Tasks to complete:
A. In the passage on intelligent alien life, which two groups collaborated on the mathematical model?
B. Please go on with the passage on intelligent alien life, starting right after its last sentence.

Provided passage:
— start —
Aliens (or at least intelligent ones) are rare...

Researchers from the University of Oxford have created a statistical model that shows the chances of intelligent life existing elsewhere in the Universe are slim.

It’s still unknown how abundant extraterrestrial life is, or whether such life might be intelligent. On Earth, numerous evolutionary transitions were needed for complex intelligent life to emerge, and this occurring relatively late in Earth’s lifetime is thought to be evidence for a handful of rare evolutionary transitions.

In this collaboration between the Department of Zoology’s Mathematical Ecology Research Group and the Future of Humanity Institute, researchers created a mathematical model to simulate the likelihood of the emergence of intelligent observers.

Using a simplified statistical model, researchers demonstrated that the average evolutionary transition times likely exceed the lifetime of Earth, suggesting that intelligent life in the Universe is exceptionally rare.

In addition to the evolutionary transition, the emergence of intelligent life also requires a set of cosmological factors to be in place. These include whether the planet is in the right place for water to be present, whether life emerges from the water and whether the planet itself is habitable. Most crucial in this is the lifetime of the star the planet is orbiting; if this lifetime is short in comparison to the necessary evolutionary transitions for life, then intelligent observers might never get a chance to emerge (often referred to as the Great Filter).
— end —
Data records:
— start —
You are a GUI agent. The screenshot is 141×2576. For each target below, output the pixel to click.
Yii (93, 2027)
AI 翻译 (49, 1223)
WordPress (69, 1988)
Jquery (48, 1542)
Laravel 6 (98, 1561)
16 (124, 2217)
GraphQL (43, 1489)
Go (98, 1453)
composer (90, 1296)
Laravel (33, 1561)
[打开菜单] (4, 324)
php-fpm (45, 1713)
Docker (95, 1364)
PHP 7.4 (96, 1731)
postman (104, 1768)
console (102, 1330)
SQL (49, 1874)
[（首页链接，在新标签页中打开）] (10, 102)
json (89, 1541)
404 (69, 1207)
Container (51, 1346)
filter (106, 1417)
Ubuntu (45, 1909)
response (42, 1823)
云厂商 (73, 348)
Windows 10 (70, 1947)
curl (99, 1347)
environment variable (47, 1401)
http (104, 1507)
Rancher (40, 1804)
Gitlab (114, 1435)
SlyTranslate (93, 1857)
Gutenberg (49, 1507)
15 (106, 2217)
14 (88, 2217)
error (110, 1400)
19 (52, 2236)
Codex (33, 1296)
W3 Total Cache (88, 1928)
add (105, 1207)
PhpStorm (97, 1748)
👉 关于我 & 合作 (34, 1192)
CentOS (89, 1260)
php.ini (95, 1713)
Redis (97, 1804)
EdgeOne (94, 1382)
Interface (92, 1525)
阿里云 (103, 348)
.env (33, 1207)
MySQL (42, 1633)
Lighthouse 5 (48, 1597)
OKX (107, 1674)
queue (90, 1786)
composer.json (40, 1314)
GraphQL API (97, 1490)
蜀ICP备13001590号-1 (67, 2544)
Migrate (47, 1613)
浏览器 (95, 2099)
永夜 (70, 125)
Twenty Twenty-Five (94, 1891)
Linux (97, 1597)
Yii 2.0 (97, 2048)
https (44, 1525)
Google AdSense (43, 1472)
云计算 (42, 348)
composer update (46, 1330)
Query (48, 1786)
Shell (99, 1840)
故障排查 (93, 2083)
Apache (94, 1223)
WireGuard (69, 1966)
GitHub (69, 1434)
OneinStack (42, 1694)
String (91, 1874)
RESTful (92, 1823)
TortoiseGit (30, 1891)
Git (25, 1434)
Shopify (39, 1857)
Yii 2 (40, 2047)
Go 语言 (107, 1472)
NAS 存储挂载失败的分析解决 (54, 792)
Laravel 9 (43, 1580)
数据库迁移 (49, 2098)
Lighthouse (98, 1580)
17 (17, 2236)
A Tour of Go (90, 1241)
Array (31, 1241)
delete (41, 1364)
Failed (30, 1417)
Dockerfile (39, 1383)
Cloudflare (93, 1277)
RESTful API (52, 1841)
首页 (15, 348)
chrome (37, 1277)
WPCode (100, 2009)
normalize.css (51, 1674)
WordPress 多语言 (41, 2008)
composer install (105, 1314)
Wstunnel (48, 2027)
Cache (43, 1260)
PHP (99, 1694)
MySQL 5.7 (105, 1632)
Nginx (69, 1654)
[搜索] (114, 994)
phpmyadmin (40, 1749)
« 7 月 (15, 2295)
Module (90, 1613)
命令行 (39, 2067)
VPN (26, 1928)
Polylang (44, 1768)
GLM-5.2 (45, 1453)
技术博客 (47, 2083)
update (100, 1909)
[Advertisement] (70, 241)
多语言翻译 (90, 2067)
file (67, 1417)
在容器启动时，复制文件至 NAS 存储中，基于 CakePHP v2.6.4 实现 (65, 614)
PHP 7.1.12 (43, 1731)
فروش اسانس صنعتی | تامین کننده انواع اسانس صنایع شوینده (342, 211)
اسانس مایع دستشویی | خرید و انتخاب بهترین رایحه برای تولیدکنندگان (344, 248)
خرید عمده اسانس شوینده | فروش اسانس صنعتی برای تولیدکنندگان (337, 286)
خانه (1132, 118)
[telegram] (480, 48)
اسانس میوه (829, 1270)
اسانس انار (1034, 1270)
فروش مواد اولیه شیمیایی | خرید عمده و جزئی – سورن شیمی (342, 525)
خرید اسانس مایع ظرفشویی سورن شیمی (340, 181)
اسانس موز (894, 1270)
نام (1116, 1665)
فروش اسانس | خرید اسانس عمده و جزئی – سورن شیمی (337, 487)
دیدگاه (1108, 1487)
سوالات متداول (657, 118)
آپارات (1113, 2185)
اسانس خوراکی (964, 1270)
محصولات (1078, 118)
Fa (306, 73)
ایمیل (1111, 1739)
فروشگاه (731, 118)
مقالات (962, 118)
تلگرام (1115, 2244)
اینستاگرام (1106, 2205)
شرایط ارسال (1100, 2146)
— end —
Results in order:
A. The Department of Zoology's Mathematical Ecology Research Group and the Future of Humanity Institute.

B.
When increasing the number of transitions, researchers found that modelling between 3 and 7 different evolutionary steps didn’t change the overall probability of intelligent life existing, indicating how improbable it is for just three conditions to line up before the Great Filter occurs.

For intelligent life to be abundant, these prior factors would have to be exceptionally conservative, assuming much early evolutionary transitions, or an alternative model that can explain why these transitions took hundreds of millions of years without appealing to rare chance events.

Obviously, one thing that would negate this would be finding intelligent life elsewhere in the universe, as that would double the sample size and potentially dramatically change the evolutionary milestones used in this model.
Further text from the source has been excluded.